The Holy of Holies: 
On the Constituents of Emptiness 

If God is the Absolute, the profoundly not nothing, then Martin Heidegger - in his essay "What is Metaphysics?" - may have come up with the opposite of God, what he calls "the Nothing."

Emptiness can be a creative force: The universe begins, in the first lines of Genesis, with a "void." (Although how precisely the Absolute might interact with such an absence is, Heidegger suggests, a difficult ontological question; what standing Heidegger himself might have in a discussion of Jewish texts, given his political history, is itself a difficult ethical question.) A new kind of Christianity is created, it might be said, with the marvelous discovery, made by Mary Magdalene, that Jesus' burial tomb is empty. The absence of representations of God, the absence even of God - these emptinesses, too, can be fertile. Heidegger, for his part, sees all Being as being dependent upon the Nothing: "Being means: being held out into the Nothing."

Heidegger is not free of the temple builder's impulse to "set apart." He can't resist distinguishing the apprehension of this Nothing from what he calls "the public superficies of existence"; "the "Oh, yes" and the "Oh, no" of men of affairs"; "the comfortable enjoyment of tranquilized bustle." It is as if he, too, wants to escape from the profane into a private, inaccessible, sanctified room.
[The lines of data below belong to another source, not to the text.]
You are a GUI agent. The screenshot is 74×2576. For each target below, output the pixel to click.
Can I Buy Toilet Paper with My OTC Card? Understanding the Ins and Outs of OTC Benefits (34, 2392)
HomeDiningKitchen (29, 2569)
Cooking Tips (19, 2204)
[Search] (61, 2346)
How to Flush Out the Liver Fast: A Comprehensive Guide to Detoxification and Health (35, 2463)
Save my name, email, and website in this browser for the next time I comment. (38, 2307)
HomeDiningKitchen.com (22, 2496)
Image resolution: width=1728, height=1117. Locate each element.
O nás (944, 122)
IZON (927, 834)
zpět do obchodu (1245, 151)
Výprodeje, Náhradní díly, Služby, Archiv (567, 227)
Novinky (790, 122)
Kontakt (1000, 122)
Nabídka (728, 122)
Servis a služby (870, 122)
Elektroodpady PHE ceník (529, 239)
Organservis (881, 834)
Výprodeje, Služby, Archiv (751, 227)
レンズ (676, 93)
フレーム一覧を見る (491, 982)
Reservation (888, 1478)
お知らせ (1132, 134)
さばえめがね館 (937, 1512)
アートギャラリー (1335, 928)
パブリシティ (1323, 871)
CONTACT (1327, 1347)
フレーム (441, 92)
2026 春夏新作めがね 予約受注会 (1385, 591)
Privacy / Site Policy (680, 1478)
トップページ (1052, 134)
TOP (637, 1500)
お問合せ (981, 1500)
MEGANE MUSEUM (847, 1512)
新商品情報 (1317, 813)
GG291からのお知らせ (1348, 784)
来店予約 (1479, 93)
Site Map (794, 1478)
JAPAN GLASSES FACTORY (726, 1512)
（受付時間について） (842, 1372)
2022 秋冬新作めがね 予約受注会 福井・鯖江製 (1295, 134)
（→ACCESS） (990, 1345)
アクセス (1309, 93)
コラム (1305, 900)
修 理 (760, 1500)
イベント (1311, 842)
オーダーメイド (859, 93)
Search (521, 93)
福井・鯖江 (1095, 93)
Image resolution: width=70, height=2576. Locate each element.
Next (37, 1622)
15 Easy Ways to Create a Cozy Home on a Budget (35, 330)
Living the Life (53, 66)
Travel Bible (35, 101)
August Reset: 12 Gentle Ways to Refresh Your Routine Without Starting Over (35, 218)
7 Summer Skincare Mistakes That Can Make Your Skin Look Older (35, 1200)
However, if there is a Holy of Holies at the heart of Heidegger's philosophy - a place where we might contemplate this candidate for anointment as the opposite of God - it would not be exactly empty or, more precisely, it would not contain the emptiness that functions as "negation." Instead, it would be a place of "anxiety" - not an anxiety based on a specific fear, Heidegger explains, but on a generalized feeling of being "ill at ease." It would be a sanctuary filled with "nihilation."

Perhaps that is similar to a sanctuary filled with Koheleth's vapor.